That's Shiro's proposed solution, too, but being around teens and twentysomethings in this area, working and college are now mutually exclusive. It used to be you could go to school MWF, work TuThSa, and have Sundays off. Instead of making things better, the ability to assign homework online means you might have class MWF, homework due TuTh, a quiz on Saturday, and a midterm on Thanksgiving. So college schedules are far less forgiving. At the same time with a local minimum wage of $16.52/hour in Alameda County, employers have no inclination to modify schedules to accommodate college kids. Every kid I know who got a job had to drop out of college because of schedule conflicts.
It's very much like the argument I always had with my parents: When my mother got her Ph.D., the house she bought was 4x her starting salary and she and my father could pick and choose where they wanted to work. When I got my Ph.D., the exact same house was 20x my starting salary in the same position and I had to send out 203 applications to get 2 offers for full-time work. But part-time work was still plentiful.
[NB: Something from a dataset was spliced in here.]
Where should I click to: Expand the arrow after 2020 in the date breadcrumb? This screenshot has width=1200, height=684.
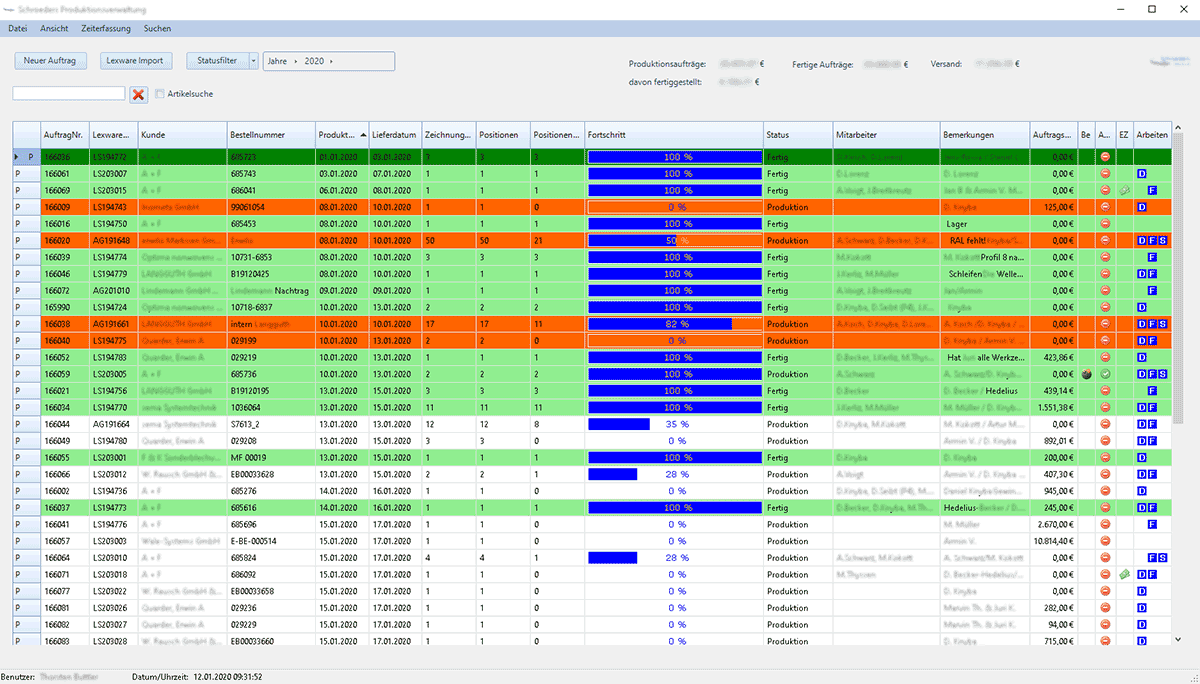coord(331,62)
For the Impii, the exact same house is up to 30x the starting salary for the same position and part-time work is only available to people willing to work a "gig economy" where their hours vary week by week and, "I need the day off to take a midterm," isn't an option.
It's ugly out there if you want to go to school and work.
EDIT: Both kids applied for jobs during their breaks; neither even got an interview because they listed too many "restricted hours". In Impus Minor's case I think he listed Wednesday and Friday afternoons and evenings and that was enough to make him ineligible.
Shiro took great delight in Googling "job openings in Albany, California" and sending me all the openings at McDonald's, Target, and so forth. And my response was, "Yeah, and try applying and saying you can't work MWF because you're in college and see how many of them call you back."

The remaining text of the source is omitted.